Although 3DUS could accurately reflect changes in tumor size and identify of tumor enlargement to inform the timing of conversion surgery during AS, there were drawbacks that limit its clinical application in routine evaluation. First, the borders identification by 3DUS could be subject to the errors because not all the slices had high imaging quality as well as 2DUS. Although this study showed that the 95% LOA of 3DUS volume was within the clinical criteria, the measurement still needed to be cautious. Second, 3DUS required additional processing of manually outlining the tumor border after scanning, leading to labor-intensive and time-consuming. Third, compared with maximum diameter, the 95%LOAof 3DUS was still relatively larger. It suggested that maximum diameter was not only a practical and simple method for tumor enlargement, but also had high reproducibility. However, the tumor growth pattern of PTMC was complicated. Some studies reported that PTMC grew rather rapidly in the initial stages of progression, and in many cases the growth decreased or even vanished at certain time points [13, 37]. Therefore, a comprehensive evaluation of tumor size during AS is needed and 3DUS could provide more reliable estimates of tumor volume change.

This study had limitations. First, this study only evaluated the inter-observer measurement variation of PTMC, thus we did not obtain the true volume of tumor. Second, only one US machine has been used in this study. In clinical routine procedure, it was almost impossible to measure the tumor by the same US machine at each follow-up period. Further studies used two different machines are needed to confirm the results. Third, because only 9 patients in this study had Hashimoto thyroiditis, its impact on the measurement variation was not evaluated. Fourth, this study only enrolled patients with solitary PTMC. Further study is needed to investigate whether the results can be applied to multifocal PTMC.

Conclusions

The inter-observer reliability of PTMC measurements by 2DUS and 3DUS were excellent.
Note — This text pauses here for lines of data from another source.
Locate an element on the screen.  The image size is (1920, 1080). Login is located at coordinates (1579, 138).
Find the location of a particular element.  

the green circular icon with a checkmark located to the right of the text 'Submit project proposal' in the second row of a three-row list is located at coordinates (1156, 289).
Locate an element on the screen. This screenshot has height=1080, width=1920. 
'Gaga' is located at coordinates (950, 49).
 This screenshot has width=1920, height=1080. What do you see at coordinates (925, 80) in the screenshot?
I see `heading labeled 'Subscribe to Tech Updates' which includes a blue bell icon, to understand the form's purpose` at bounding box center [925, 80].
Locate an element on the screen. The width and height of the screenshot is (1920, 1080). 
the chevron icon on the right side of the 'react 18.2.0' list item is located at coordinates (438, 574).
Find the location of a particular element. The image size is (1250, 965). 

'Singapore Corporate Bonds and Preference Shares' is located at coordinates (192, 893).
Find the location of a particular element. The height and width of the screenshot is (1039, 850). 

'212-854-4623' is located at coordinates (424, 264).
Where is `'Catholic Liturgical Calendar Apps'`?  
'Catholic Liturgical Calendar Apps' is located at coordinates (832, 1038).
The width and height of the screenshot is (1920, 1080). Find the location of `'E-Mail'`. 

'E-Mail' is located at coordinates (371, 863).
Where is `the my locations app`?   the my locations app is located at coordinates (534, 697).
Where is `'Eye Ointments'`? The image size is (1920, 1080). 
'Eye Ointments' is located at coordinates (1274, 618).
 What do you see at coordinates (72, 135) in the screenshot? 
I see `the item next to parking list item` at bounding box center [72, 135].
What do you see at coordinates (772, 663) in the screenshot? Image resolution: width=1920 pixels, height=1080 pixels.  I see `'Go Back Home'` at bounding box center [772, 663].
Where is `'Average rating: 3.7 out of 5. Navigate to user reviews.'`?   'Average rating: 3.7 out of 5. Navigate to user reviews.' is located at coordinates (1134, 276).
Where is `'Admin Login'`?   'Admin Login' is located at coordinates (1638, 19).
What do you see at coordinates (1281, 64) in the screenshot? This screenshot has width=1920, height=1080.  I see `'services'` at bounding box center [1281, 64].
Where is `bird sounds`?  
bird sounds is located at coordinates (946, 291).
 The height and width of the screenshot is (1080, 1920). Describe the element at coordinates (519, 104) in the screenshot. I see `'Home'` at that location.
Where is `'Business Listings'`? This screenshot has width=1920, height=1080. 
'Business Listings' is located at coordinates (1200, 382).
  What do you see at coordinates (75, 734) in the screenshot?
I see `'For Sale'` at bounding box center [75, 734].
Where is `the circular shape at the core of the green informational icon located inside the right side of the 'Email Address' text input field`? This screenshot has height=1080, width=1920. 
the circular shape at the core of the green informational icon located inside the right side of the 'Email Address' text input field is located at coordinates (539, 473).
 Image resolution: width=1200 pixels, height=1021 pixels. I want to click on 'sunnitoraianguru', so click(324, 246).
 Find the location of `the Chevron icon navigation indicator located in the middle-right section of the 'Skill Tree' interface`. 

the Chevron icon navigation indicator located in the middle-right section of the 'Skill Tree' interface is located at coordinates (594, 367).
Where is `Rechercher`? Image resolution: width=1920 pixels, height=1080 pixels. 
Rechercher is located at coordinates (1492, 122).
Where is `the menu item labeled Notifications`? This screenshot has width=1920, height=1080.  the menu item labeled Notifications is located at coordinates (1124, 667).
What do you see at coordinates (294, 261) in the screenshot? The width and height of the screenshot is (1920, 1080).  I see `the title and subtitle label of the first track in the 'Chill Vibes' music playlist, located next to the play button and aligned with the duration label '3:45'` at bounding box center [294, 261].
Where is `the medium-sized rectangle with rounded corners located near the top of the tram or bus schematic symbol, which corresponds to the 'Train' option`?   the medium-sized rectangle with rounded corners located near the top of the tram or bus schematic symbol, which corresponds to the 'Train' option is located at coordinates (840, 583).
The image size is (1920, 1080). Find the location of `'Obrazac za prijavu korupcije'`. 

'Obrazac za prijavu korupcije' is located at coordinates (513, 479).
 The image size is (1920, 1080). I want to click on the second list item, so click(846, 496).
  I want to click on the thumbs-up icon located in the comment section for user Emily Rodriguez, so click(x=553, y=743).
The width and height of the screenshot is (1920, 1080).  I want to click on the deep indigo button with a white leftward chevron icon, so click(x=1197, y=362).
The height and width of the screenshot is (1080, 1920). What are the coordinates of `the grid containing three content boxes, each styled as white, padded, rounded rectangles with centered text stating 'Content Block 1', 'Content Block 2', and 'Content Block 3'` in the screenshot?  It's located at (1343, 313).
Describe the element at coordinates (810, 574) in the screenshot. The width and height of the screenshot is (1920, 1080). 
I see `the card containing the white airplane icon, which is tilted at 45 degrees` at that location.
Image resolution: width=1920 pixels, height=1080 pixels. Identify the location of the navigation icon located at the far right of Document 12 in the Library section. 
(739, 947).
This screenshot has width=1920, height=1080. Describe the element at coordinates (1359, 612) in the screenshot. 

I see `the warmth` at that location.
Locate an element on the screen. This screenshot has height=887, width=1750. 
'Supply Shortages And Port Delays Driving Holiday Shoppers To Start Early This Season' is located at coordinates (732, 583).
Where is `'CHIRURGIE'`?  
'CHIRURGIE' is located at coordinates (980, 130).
For PTMC, any ratio difference from 0.7322 to 1.459 in maximum diameter, or from 0.5802 to 1.435 in 2DUS volume, or from 0.7576 to 1.265 in 3DUS volume could be considered as the measurement variation for patients with PTMC. Maximum diameter had the lowest degree of observer variation, which was more practical and simple measurement of PTMC. Volume measured by 3DUS had lower variability and higher repeatability than that by 2DUS, which might be helpful to provide more reliable estimates of tumor size for PTMC.